Predicting and understanding ovarian cancer risk
- 8 September 2025 to 2 December 2025
- Project No: D26054
- DPhil Project 2026
- Cancer Epidemiology Unit (CEU) Clinical Trial Service Unit and Epidemiological Studies Unit (CTSU)
Background
Ovarian cancer has a poor prognosis which is partly attributed to its usually late presentation. Some risk factors have been identified, including genetic variants and reproductive-related factors, and risk prediction models have been developed incorporating such factors to predict risk of a future diagnosis. The aim of this project will be to explore aspects of explaining and predicting risk in different populations. Specific objectives may include:
- To evaluate models for predicting risk of ovarian cancer in the Million Women Study and other large cohort studies.
- To assess the contribution of different types of data to risk, e.g. how much rare and common genetic variation, family history, reproductive, lifestyle and other factors contribute to risk.
- To explore differences by histological subtypes.
- To identify features from digital pathology studies and explore associations of risk factors with such features.
Methodological aspects relating to any of these may be part of the project if of interest.
research experience, research methods and skills training
The project will involve data analysis and literature review. There are opportunities to receive training to develop the skills required.
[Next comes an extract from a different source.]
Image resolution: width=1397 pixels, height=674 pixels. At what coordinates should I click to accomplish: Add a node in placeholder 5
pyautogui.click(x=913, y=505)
FIELD WORK, SECONDMENTS, INDUSTRY PLACEMENTS AND TRAINING
There are various opportunities for training within the department and externally. There will be opportunity to work with diverse teams in the department with a range of backgrounds and skills, as well as regular research activities such as seminars.
PROSPECTIVE STUDENT
The ideal candidate will have a Bachelor’s/Master’s degree in a relevant area (e.g. statistics/epidemiology/public health/medicine).